**DIRECTION 1**
In the entries, reproduce word for word the lines from the line containing "Image resolution: width=1080" to the line containing "The width and", including both of those lines.

**TEXT EXTRACT**
————
New issue
Advanced search Search tips
Note: Color blocks (like or ) mean that a user may not be available. Tooltip shows the reason.

Issue 707986 link

Starred by 1 user

Issue metadata

Status: Fixed
Owner:
Closed: May 2017
Cc:
Components:
EstimatedDays: ----
NextAction: ----
OS: Linux
Pri: 1
Type: Bug-Regression

Blocked on:
issue 708142

Blocking:
issue 653916



Sign in to add a comment

dbus-related assertion failure: FATAL:message_loop.h(568): Check failed: loop.

Project Member Reported by kbr@chromium.org, Apr 3 2017

Issue description

There are dbus-related assertion failures all over the GPU bots right now which all have the same stack trace:

[7328:7360:0403/144258.965030:FATAL:message_loop.h(568)] Check failed: loop. 
#0 0x7f5e48b322e7 base::debug::StackTrace::StackTrace()
#1 0x7f5e48b4bf1b logging::LogMessage::~LogMessage()
#2 0x7f5e48521844 base::MessageLoopForIO::current()
#3 0x7f5e49ab3a49 dbus::(anonymous namespace)::Watch::StartWatching()
#4 0x7f5e49ab398f dbus::Bus::OnAddWatch()
#5 0x7f5e49ab142f dbus::Bus::OnAddWatchThunk()
#6 0x7f5e420eae28 <unknown>
#7 0x7f5e420d302f dbus_connection_set_watch_functions
#8 0x7f5e49ab1301 dbus::Bus::SetUpAsyncOperations()
#9 0x7f5e49ac4422 dbus::ObjectProxy::StartAsyncMethodCall()
#10 0x7f5e49ac7f2c _ZN4base8internal13FunctorTraitsIMN4dbus11ObjectProxyEFviP11DBusMessageNS_8CallbackIFvPNS2_8ResponseEELNS0_8CopyModeE1ELNS0_10RepeatModeE1EEENS6_IFvPNS2_13ErrorResponseEELSA_1ELSB_1EEENS_9TimeTicksEEvE6InvokeIRK13scoped_refptrIS3_EJRKiRKS5_RKSC_RKSG_RKSH_EEEvSJ_OT_DpOT0_
#11 0x7f5e49ac7e2d _ZN4base8internal7InvokerINS0_9BindStateIMN4dbus11ObjectProxyEFviP11DBusMessageNS_8CallbackIFvPNS3_8ResponseEELNS0_8CopyModeE1ELNS0_10RepeatModeE1EEENS7_IFvPNS3_13ErrorResponseEELSB_1ELSC_1EEENS_9TimeTicksEEJ13scoped_refptrIS4_EiS6_SD_SH_SI_EEEFvvEE3RunEPNS0_13BindStateBaseE
#12 0x7f5e46e03ac1 _ZNO4base8CallbackIFvvELNS_8internal8CopyModeE1ELNS2_10RepeatModeE1EE3RunEv
#13 0x7f5e48bdfed3 base::debug::TaskAnnotator::RunTask()
#14 0x7f5e48b96644 base::internal::TaskTracker::PerformRunTask()
#15 0x7f5e48b969da base::internal::TaskTrackerPosix::PerformRunTask()
————
**MATERIAL SHOWN**
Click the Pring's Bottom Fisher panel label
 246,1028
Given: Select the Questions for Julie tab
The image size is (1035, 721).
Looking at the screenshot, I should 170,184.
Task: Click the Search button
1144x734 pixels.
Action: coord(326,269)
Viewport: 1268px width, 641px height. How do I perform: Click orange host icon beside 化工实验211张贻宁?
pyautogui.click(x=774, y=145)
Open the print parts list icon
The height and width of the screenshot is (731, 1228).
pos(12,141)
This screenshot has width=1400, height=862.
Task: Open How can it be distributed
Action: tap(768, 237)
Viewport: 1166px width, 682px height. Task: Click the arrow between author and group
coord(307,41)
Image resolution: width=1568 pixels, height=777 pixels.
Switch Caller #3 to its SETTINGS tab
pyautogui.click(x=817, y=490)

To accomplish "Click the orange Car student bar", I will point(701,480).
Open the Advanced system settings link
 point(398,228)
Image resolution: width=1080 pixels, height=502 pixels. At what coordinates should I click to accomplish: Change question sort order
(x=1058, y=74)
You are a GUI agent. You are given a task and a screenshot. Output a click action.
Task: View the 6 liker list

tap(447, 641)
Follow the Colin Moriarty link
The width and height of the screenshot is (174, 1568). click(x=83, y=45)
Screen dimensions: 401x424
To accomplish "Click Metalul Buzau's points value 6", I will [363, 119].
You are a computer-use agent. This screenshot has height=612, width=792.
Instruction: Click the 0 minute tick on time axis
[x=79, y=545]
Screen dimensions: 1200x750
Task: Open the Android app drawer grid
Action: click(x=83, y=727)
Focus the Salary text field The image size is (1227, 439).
————
**DIRECTION 2**
Rewrite the bug report from "dbus-related assertion failure: FATAL:message_loop.h(568): Check" to "#4 0x7f5e49ab398f dbus::Bus::OnAddWatch()", replacing "GPU bots" with "Linux bots".

**WRITTEN ANSWER 1**
Image resolution: width=1080 pixels, height=502 pixels. At what coordinates should I click to accomplish: Change question sort order
(x=1058, y=74)
You are a GUI agent. You are given a task and a screenshot. Output a click action.
Task: View the 6 liker list

tap(447, 641)
Follow the Colin Moriarty link
The width and height of the screenshot is (174, 1568). click(x=83, y=45)

**WRITTEN ANSWER 2**
dbus-related assertion failure: FATAL:message_loop.h(568): Check failed: loop.

Project Member Reported by kbr@chromium.org, Apr 3 2017

Issue description

There are dbus-related assertion failures all over the Linux bots right now which all have the same stack trace:

[7328:7360:0403/144258.965030:FATAL:message_loop.h(568)] Check failed: loop. 
#0 0x7f5e48b322e7 base::debug::StackTrace::StackTrace()
#1 0x7f5e48b4bf1b logging::LogMessage::~LogMessage()
#2 0x7f5e48521844 base::MessageLoopForIO::current()
#3 0x7f5e49ab3a49 dbus::(anonymous namespace)::Watch::StartWatching()
#4 0x7f5e49ab398f dbus::Bus::OnAddWatch()